Sorry, this entry is only available in Ελληνικά.
(Deutsch) Kurzes Update über den anarchistischen Revolutionär Theofilos Mavropoulos
Text by Yannis Dimitrakis – 3/8/2012
On August 2nd, nearly 45 cops from various police units stormed Exarchia square, detained anarchist Yannis Dimitrakis from a café on Tsamadou Street where he was having his coffee, and then transferred him to Athens police headquarters. After several hours, the comrade was released. Here is a text he wrote the next day about his detention:
The following incident is definitely not going to surprise many people – as such incidents have become part of an everyday life that is full of similar events.
Of course I am only referring to yet another incident of violence and repression, quite aggressive towards me, an outcome of the accelerated activity of fascist gangs/DELTA and DIAS police motorcycle units in the centre of Athens but also wherever the long arm of the law may reach.
The story has highly vindictive features since my abduction, from a coffee shop in Exarchia square on August 2nd, 2012, was allegedly a mere ‘typical’ preemptive detention and identity verification – as they themselves claim – but just as we moved away from familiar glances and walked down some unfrequented alleys of the area, the issue of debts was raised. Not any given amount of money I owed them but apparently a kind of peculiar price I had to pay because of the fact that I am an anarchist and moreover – according to them – one who shoots police officers.
So, exercising their most vulgar insults and threats against me, a drove of contemporary Tagmatasfalites [WWII security battalions of collaborationists], always backed by the State, were settled on the corner of Vassileos Irakleiou and Bouboulinas streets awaiting for a transfer vehicle to take me to the police headquarters (GADA), under the protection of the anti-riot police (MAT) squad that as a rule camps daily there.
Even if they followed procedure in a context more or less known up to this point, my three-hour detention in the corridors of the police headquarters was embellished with the use of physical violence in large doses, while my hands were tied behind my back, thus the scenery was catapulted into a state of violent cannibalism worthy of the reputation that accompanies security battalions.
And yet if I frequently refer to these specific – and other – repressive forces as “security battalions”, this is not because I intend to excite some people’s emotional and volitional impulses by retrieving images of atrocities from the past, but because partly in reality they act similarly to those abhorrent subjects and partly because it was them who constantly reintroduced the issue of the Civil War in 1946–49 with their catchphrases.

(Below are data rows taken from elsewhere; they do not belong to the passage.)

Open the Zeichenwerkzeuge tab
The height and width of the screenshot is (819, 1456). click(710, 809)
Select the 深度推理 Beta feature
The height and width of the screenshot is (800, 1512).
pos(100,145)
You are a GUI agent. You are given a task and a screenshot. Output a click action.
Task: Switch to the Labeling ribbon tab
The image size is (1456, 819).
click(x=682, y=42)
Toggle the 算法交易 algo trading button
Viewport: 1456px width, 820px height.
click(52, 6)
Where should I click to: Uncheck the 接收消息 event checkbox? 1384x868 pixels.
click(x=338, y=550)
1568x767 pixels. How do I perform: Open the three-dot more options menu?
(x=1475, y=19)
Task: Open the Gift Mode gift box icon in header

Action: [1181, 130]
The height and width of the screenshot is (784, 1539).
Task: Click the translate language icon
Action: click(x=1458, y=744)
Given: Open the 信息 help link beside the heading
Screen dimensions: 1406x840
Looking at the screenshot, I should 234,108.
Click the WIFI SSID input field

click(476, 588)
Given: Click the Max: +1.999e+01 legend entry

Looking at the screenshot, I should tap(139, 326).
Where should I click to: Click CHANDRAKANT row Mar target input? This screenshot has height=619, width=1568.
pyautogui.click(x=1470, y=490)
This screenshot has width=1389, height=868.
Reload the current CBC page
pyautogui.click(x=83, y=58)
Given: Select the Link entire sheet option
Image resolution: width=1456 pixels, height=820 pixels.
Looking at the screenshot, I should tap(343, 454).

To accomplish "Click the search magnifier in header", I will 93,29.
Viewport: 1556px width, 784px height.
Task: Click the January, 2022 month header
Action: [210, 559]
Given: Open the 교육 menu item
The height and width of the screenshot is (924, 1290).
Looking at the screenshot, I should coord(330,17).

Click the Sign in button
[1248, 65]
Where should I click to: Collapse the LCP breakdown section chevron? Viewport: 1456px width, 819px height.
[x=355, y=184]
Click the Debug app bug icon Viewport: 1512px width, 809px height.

The 9th Mountain Commando Battalions (LOK) Division of the National Army paraded before us, a division responsible for various massacres against guerillas and others during the period 1946–49. Grammos and Vitsi were referred to as places of overwhelming defeat of the Democratic Army [two mountains in northern Greece where the Democratic Army of Greece (DSE) suffered heavy losses in 1949 battles and the remainder of DSE forces had to flee to Albania, as the Greek Civil War was ended in military terms]. Reference was made with great pride to their paramilitary role and their – sponsored and thus not truly uncontrollable – action, etc.
Silly details, that nevertheless reflect the situation of increased polarization that exists today in society, but also how this polarization – of course, not excluding the subjective factor – leads solidly to the formulation of clear dividing lines and camps, where everyone has to choose a side.
Concluding, I would like to emphasize that no one would need to refer to such an incident, which occurred for the umpteenth time, to demonstrate the role of police and its disposable human resources, and in no way do I personally think it was an incident beyond logic, let alone legality.
This listing of circumstances is intended to inform and not to protest or denounce the form of conflict in a short-term future between those who fight for the overthrow and revolution and those who will use their claws and teeth to defend their interests and privileges in the existing regime.
Personally, I have no answer to give to the bullying and threats of uniformed security battalions and their superiors, other than to continue to strive undaunted and more dynamically for the total and sweeping defeat of the rulers of this world.